有机化学 ›› 2020, Vol. 40 ›› Issue (5): 1345-1354.DOI: 10.6023/cjoc201911012 上一篇    下一篇

研究论文

三氮唑并噻二唑类DOT1L抑制剂的结构修饰及活性

徐晓明a, 郭思岐b,c, 张静a, 陈彦韬b, 康亚青a, 刘娜a, 刘俊芳a, 罗成b, 陈示洁b, 陈华a   

  1. a 河北大学化学与环境科学学院 河北省化学生物学重点实验室 河北保定 071002;
    b 中国科学院上海药物研究所 新药研究国家重点实验室 上海 201203;
    c 南昌大学药学院 南昌 330006
  • 收稿日期:2019-11-07 修回日期:2019-12-25 发布日期:2020-01-15
  • 通讯作者: 陈示洁, 陈华 E-mail:shijiechen@simm.ac.cn;hua-todd@163.com
  • 基金资助:
    河北大学自然科学多学科交叉研究计划(No.DXK201903)资助项目.

Structural Modifications of the Triazolo-thiadiazole Derivatives as DOT1L Inhibitors and Their Activities

Xu Xiaominga, Guo Siqib,c, Zhang Jinga, Chen Yantaob, Kang Yaqinga, Liu Naa, Liu Junfanga, Luo Chengb, Chen Shijieb, Chen Huaa   

  1. a Key Laboratory of Chemical Biology of Hebei Province, College of Chemistry and Environmental Science, Hebei University, Baoding, Hebei 071002;
    b State Key Laboratory of Drug Research, Shanghai Institute of Materia Medica, Chinese Academy of Science, Shanghai 201203;
    c School of Pharmacy, Nanchang University, Nanchang 330006
  • Received:2019-11-07 Revised:2019-12-25 Published:2020-01-15
  • Supported by:
    Project supported by the Natural Science Interdisciplinary Research Program of Hebei University (No. DXK201903).

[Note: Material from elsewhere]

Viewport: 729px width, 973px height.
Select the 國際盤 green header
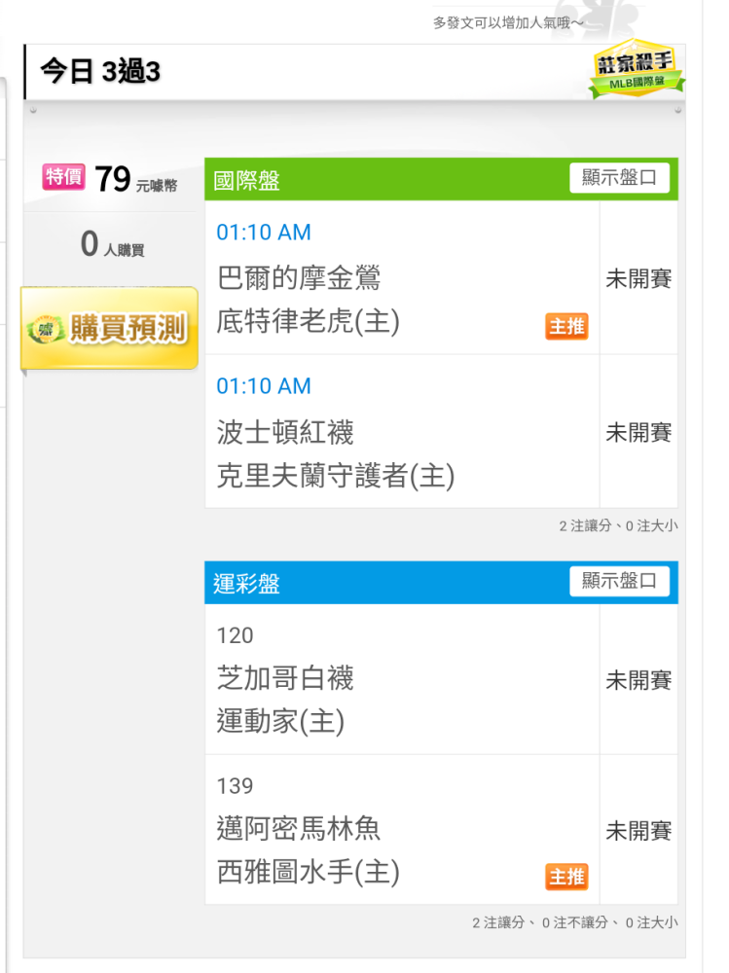point(441,179)
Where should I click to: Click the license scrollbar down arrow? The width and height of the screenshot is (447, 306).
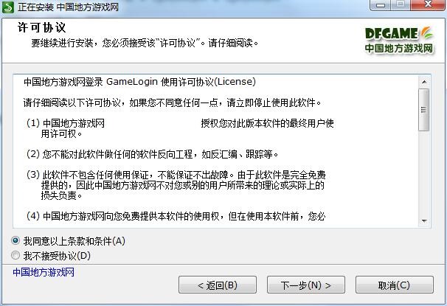[x=424, y=221]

以DOT1L(Disruptor of telomeric silencing 1-like)抑制剂(8)为母体结构,对其核心骨架三氮唑并噻二唑两端的取代基进行结构修饰,设计合成了两个系列的三氮唑并噻二唑类结构衍生物,并测试了化合物在浓度为50 μmol/L时的DOT1L酶抑制活性.结果表明,所测化合物均表现出一定的酶抑制活性,其中NN-二甲基-4-(6-甲基-[1,2,4]三唑并[3,4-b][1,3,4]噻二唑-3-基)苯胺(14b)和(R)-{1-{{3-[4-(二甲基氨基)苯基]-[1,2,4]三唑并[3,4-b][1,3,4]噻二唑-6-基叔丁基}甲基}哌啶-3-基}氨基甲酸叔丁酯(16a)具有显著的DOT1L抑制活性,IC50值分别为7.37和7.84 μmol/L,与阳性对照化合物8的酶抑制活性相当.构效分析表明,当苯基连三氮唑并噻二唑部分占据S-腺苷-L-甲硫氨酸(SAM)结合位点时,R1为4-NN-二甲基、分子尾部R2基团为疏水基团,适宜于分子与酶的结合,且其体积对活性影响较小.

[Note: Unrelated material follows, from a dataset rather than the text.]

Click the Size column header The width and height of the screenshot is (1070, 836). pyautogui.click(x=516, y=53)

关键词: DOT1L抑制剂, 三氮唑并噻二唑, 结构改造, 疏水基团, 构效关系

A series of novel derivatives containing triazolo-thiadiazole moiety have been synthesized by structural modifications on a lead disruptor of telomeric silencing 1-like (DOT1L) inhibitor 8. All the compounds have been evaluated for their DOT1L inhibitory activities at the concentration of 50 μmol/L. The results showed that the tested compounds showed certain DOT1L inhibitory activities. Among them, N,N-dimethyl-4-(6-methyl-[1,2,4]triazolo[3,4-b] [1,3,4]thiadiazol-3-yl)aniline (14b) and (R)-tert-butyl (1-((3-(4-(dimethylamino)phenyl)-[1,2,4]triazolo[3,4-b] [1,3,4]thiadiazol-6-yl)methyl)-piperidin-3-yl)carba- mate (16a) were the best ones with IC50 values of 7.37 and 7.84 μmol/L, respectively, near that of the positive control 8. The structure-activity analysis showed that when the triazolo-thiadiazole moiety occupied the binding-site of S-adenosylmethionine (SAM) in DOT1L and R1 group was 4-N,N-dimethyl, the hydrophobic substituents as the tailed R2 groups would be accommodated into the DOT1L binding site, and the sizes of the substituents seemed no effects on their DOT1L inhibitory activities of the compounds.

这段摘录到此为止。